**Exercise details**.
Say how many lines in the entries below mention "Given", with no other words.

**Stored data entries**.

§ §

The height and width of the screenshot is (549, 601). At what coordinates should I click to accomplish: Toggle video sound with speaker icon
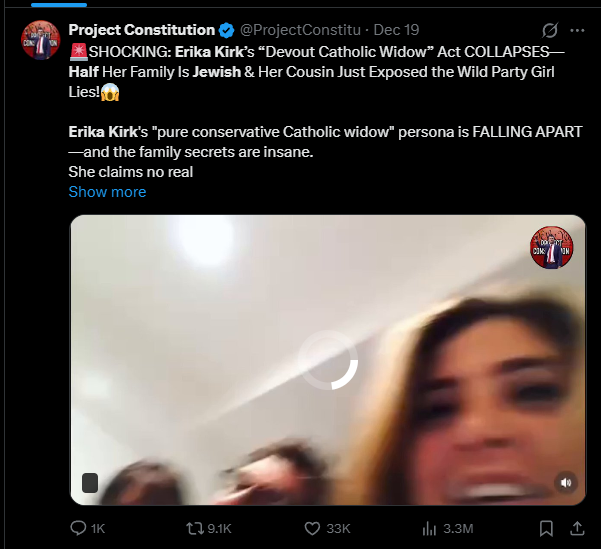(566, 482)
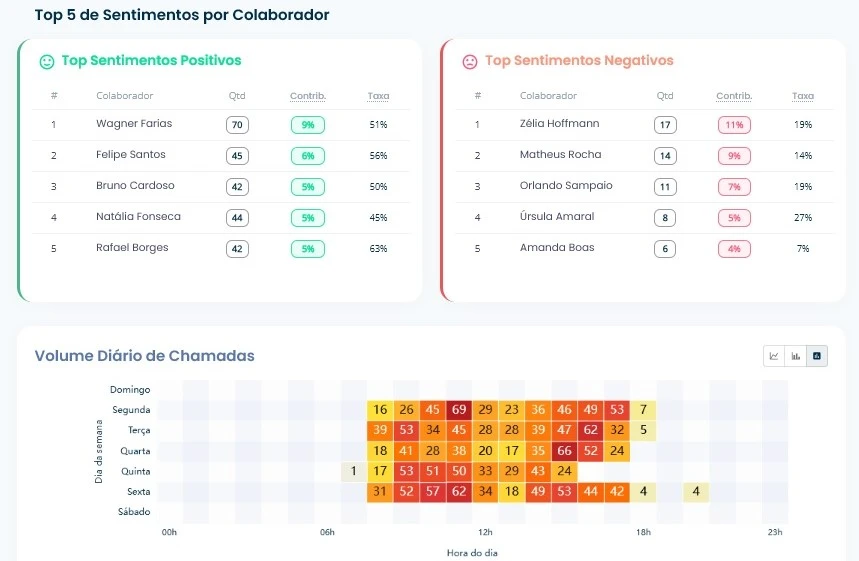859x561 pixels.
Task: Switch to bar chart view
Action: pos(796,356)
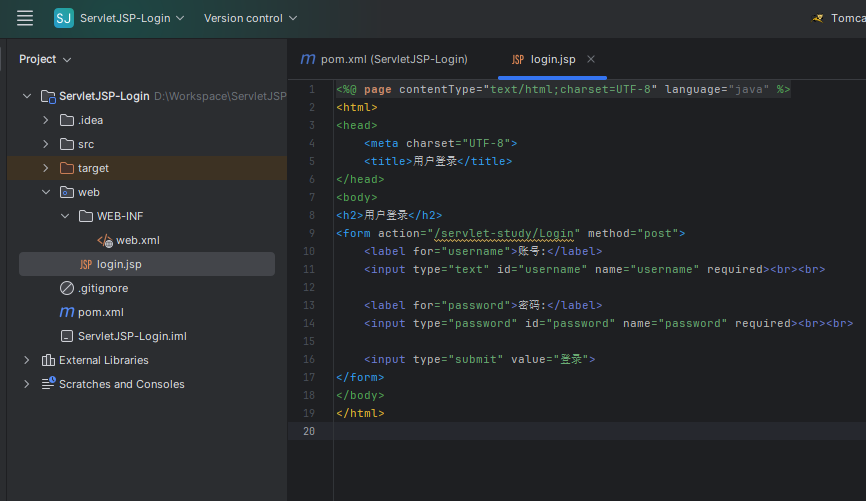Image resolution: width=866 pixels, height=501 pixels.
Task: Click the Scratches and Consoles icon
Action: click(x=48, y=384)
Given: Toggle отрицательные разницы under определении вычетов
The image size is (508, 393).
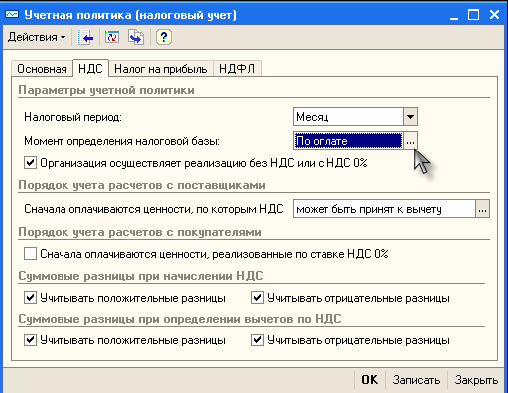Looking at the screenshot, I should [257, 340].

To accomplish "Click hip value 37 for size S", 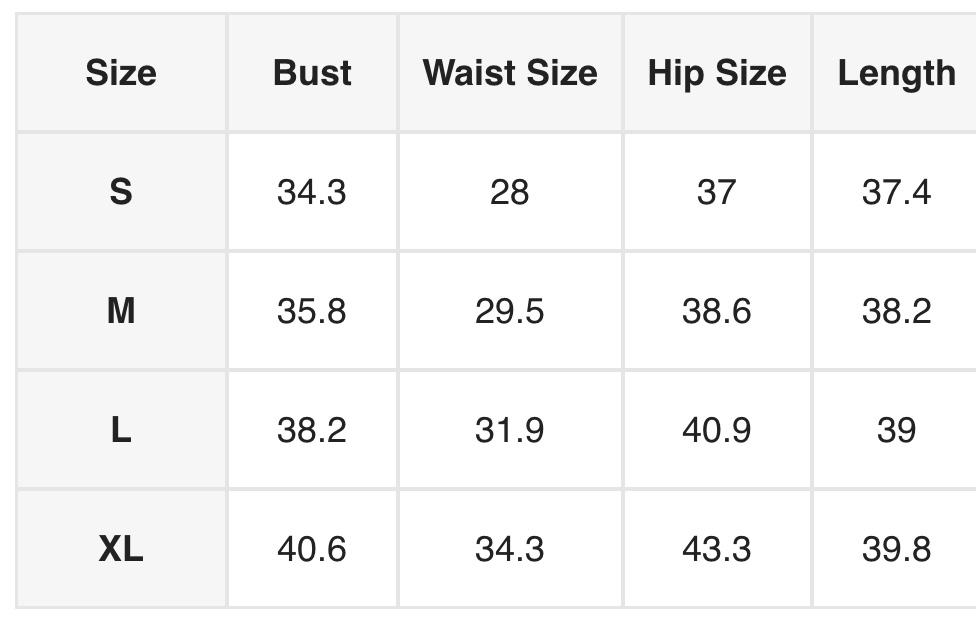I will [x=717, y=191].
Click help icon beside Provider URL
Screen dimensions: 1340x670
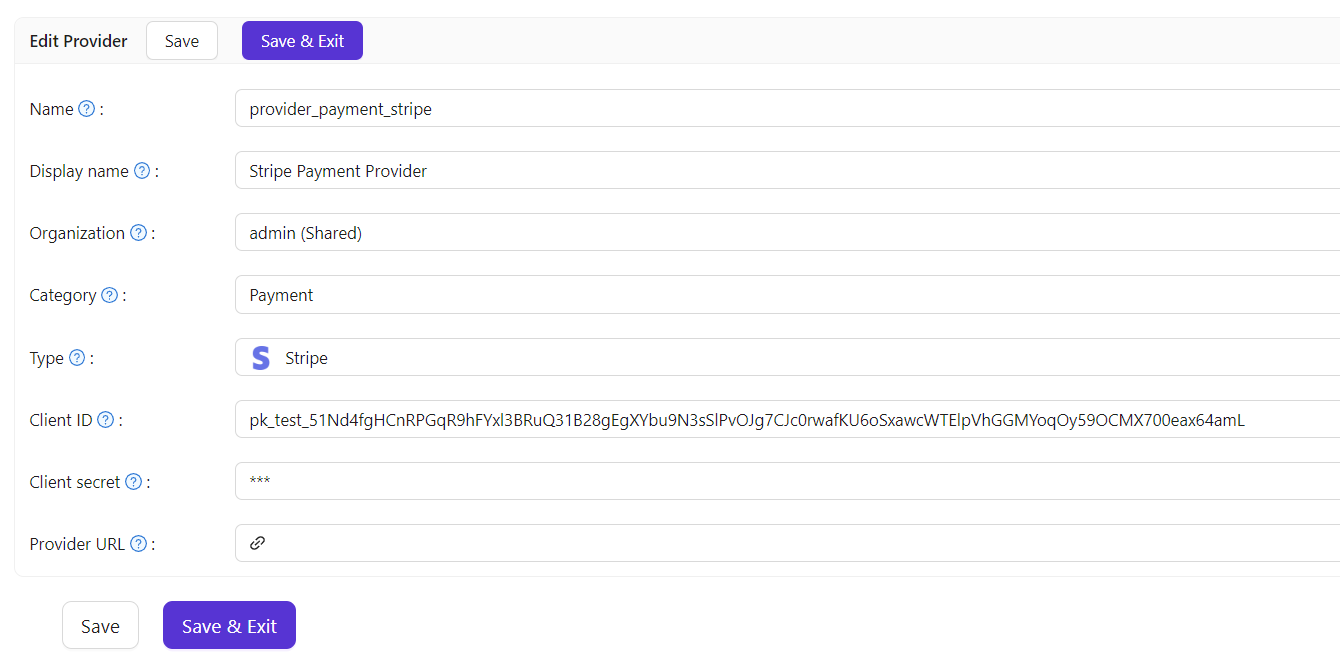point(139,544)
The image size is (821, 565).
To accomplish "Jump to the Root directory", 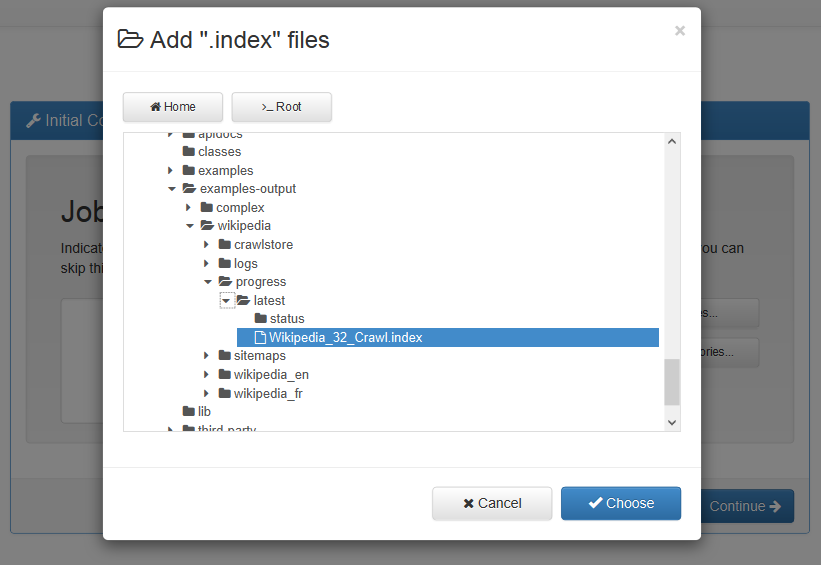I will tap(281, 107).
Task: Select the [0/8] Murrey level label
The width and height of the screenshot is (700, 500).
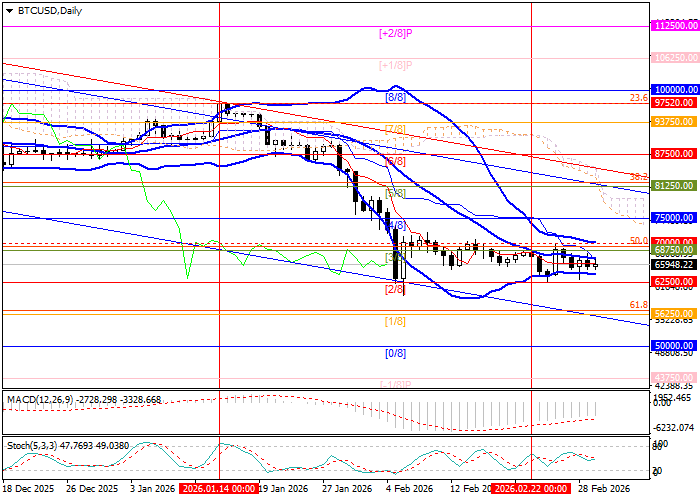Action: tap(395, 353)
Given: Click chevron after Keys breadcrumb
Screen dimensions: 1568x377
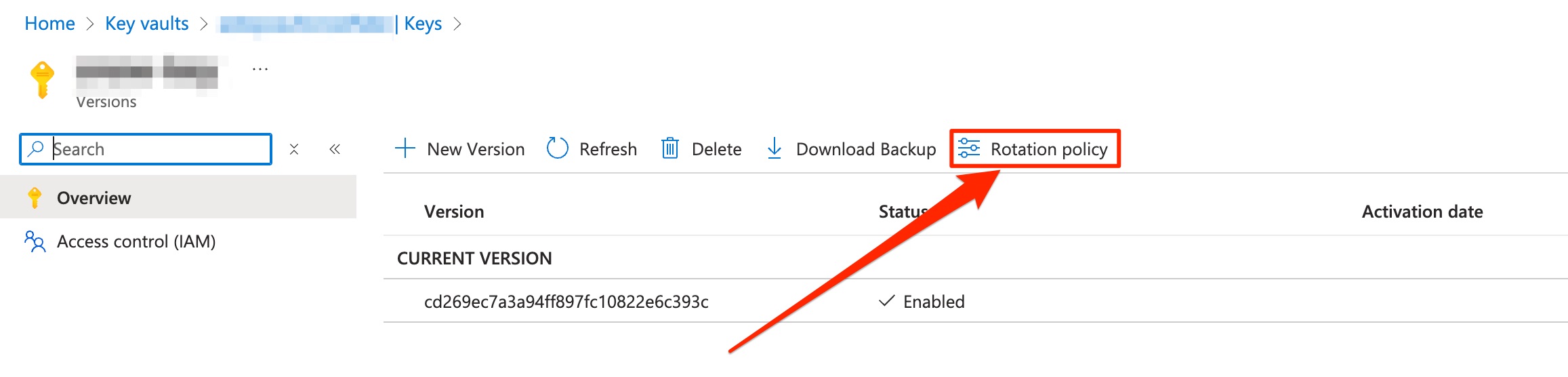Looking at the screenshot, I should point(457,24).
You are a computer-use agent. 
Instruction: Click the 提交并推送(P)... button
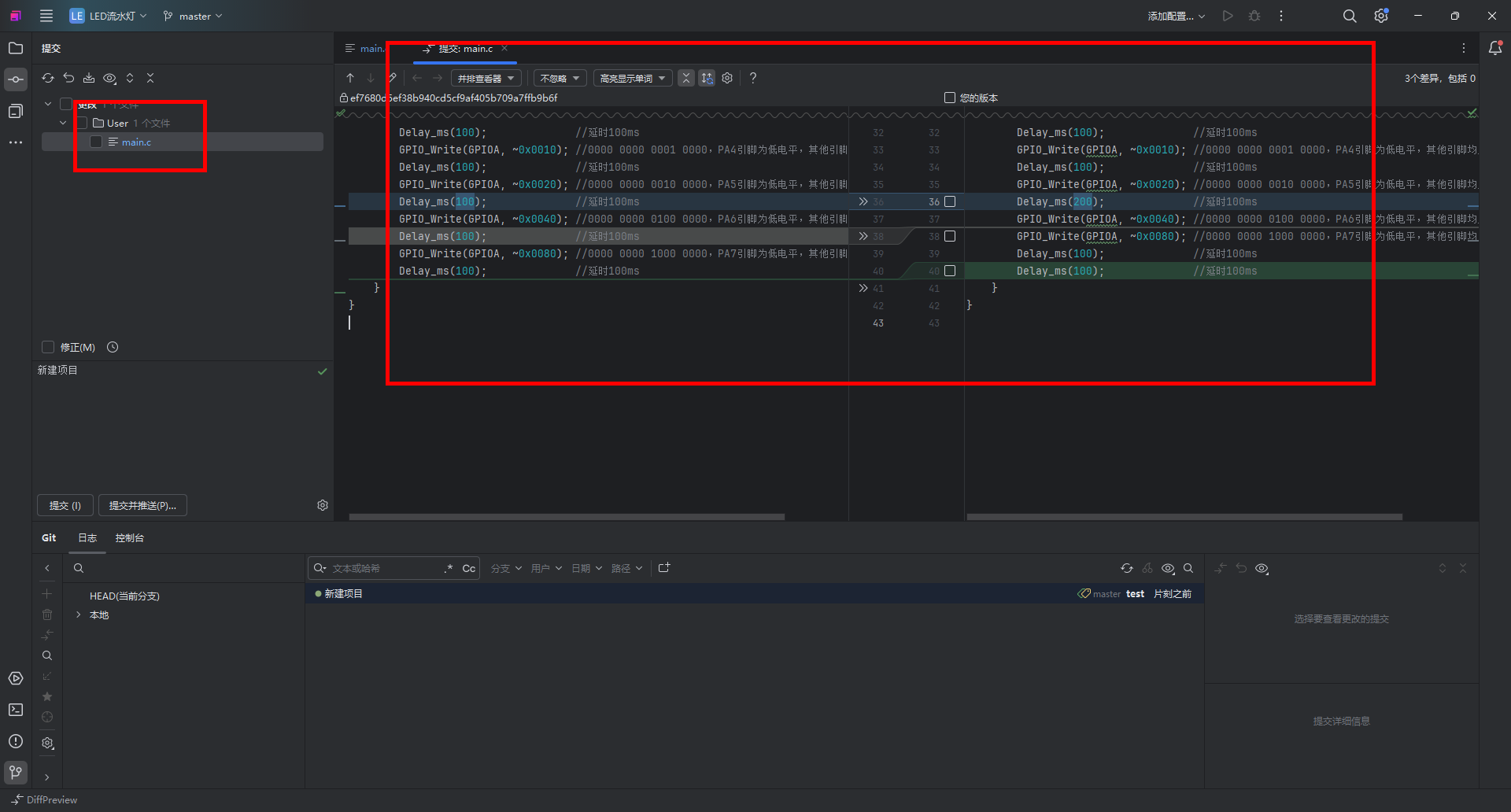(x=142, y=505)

§ §

**Solved exercise**.
2